After both taxi drivers and apps-based drivers for hire formed associations which failed to induce their employers to bargain with them and one Uber driver was deactivated because he appeared on television about this, City Councilmember Mike O’Brien sponsored legislation enabling the drivers to unionize and requiring the employers to bargain in good faith. This seems to have been the first effort by a local government to assist the drivers in this way.
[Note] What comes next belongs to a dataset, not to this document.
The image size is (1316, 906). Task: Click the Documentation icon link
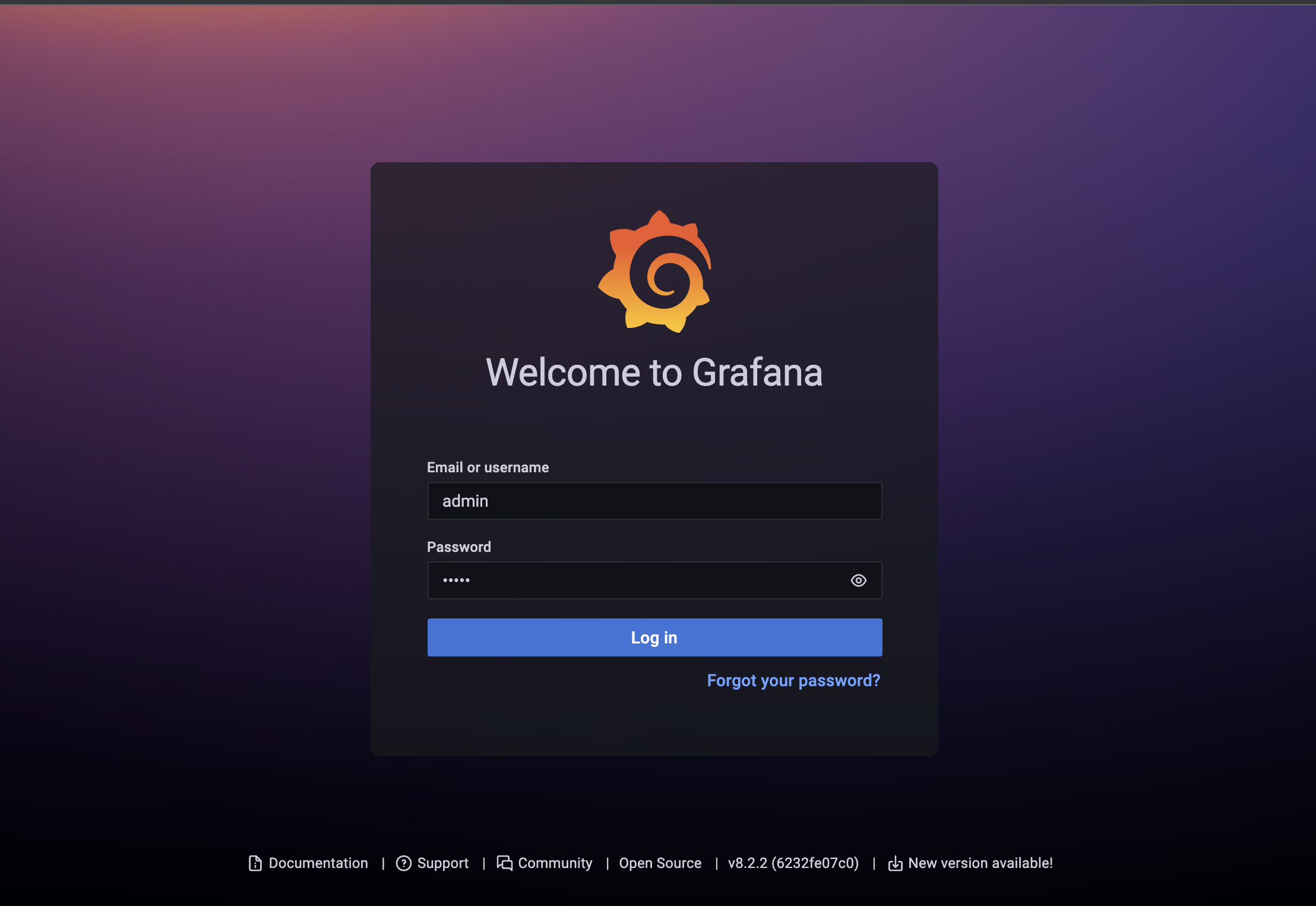coord(255,862)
The ordinance was passed unanimously by the City Counsel at the end of 2015 and became law regardless of Mayor Murray’s refusal to sign it.
The City’s Department of Finance and Administrative rules has recently published a set of rules implementing the ordinance, which are set for public hearing on March 21. Previously issued rules can be found on the City’s webpage ; the definition of a driver entitled to vote with respect to unionization seems to be in the eye of the storm. This is a critical issue because it is presumed that part time drivers, who tend not to depend on this income as their livelihood, are generally against joining unions while full time drivers are generally in favor of unionizing. The existing rule seems flexible, apparently intended to accommodate shifting schedules of many drivers.
Uber is attacking this arrangement in court. Judging solely from media descriptions and without doing research, the attack seems a bit far fetched. One of the reasons that Murray did not sign the ordinance was because he did not want to spend money defending it. I suspect that Uber might be thinking that it is the deeper pocket and may be in a position to out-spend the City in litigation. Uber apparently contends that the City rule making process is arbitrary and capricious. This requires a showing that little or no thought went into it and the outcome was significantly inappropriate. To a certainty however significantly more thought went into this than say Trump’s executive order banning Muslims. Admitting that is a low standard but I’m just saying.